Widać, że chyba jesteś dość rzadkim gościem teatru, opery czy filharmonii. Wypisujesz straszne głupstwa świadczące o niewielkiej wiedzy niestety. Proszę zatem pójść do opery czy filharmonii i spróbować zrobić zdjęcie. Po pierwsze obowiązują dość duże wymagania co do ciszy, pewnej kultury. Nie wolno się kręcić, przesuwać, często delikatny dźwięk migawki w oddali rozprasza muzyka, artystę. To nie jest koncert, gdzie można to i owo, pobiegać sobie pod sceną itd. Tutaj ludzie, często starsi nie tolerują jakiegokolwiek zakłócania spokoju. Bardzo trudno jest się precyzyjnie ustawić, bo pod scenę się nie podejdzie i i już. To ograniczenie w możliwości poruszania się znaczenie utrudnia zrobienie dobrego zdjęcia.

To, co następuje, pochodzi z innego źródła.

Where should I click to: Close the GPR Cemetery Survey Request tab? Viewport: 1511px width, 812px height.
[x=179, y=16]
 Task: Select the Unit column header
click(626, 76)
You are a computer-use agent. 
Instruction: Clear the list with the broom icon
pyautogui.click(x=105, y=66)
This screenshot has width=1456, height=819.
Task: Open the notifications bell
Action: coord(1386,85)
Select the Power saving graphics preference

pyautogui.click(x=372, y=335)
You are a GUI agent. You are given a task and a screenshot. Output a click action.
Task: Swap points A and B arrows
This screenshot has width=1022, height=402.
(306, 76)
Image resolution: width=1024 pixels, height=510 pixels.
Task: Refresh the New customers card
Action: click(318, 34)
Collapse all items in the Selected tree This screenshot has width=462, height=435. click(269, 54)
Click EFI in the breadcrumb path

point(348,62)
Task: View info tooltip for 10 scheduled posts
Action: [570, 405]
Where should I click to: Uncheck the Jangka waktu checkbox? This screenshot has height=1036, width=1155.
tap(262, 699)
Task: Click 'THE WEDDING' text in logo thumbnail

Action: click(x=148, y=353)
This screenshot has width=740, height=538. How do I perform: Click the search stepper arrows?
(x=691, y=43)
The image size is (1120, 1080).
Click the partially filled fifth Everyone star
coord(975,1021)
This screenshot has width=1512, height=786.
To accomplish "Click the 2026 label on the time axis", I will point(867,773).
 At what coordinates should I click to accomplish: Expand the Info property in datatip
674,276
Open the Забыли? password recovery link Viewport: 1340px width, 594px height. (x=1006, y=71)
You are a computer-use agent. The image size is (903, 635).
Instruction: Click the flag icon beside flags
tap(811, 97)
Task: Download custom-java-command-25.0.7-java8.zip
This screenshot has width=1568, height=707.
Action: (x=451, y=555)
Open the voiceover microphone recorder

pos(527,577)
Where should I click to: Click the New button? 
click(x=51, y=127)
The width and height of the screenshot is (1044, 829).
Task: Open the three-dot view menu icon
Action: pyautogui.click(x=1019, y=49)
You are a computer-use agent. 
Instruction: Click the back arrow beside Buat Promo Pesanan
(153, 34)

Skoro można temat opanować do perfekcji, to zapraszam do siebie i przekonamy się, jak w tym "ciepełku" jesteś wstanie to zrobić. Życzę powodzenia. Wybacz, ale wspominając o jakiejś waserwadze, sztucznym horyzoncie i sekwencyjnym naświetlaniu, przedstawiasz siebie jako osobę kompletnie bez wyobraźni. A takowa bardzo się przydaje w pracy z aparatem a szczególnie przy tworzeniu magazynu na temat fotografii.
Polecam wyjść ze studia i nie pisać takich głupot.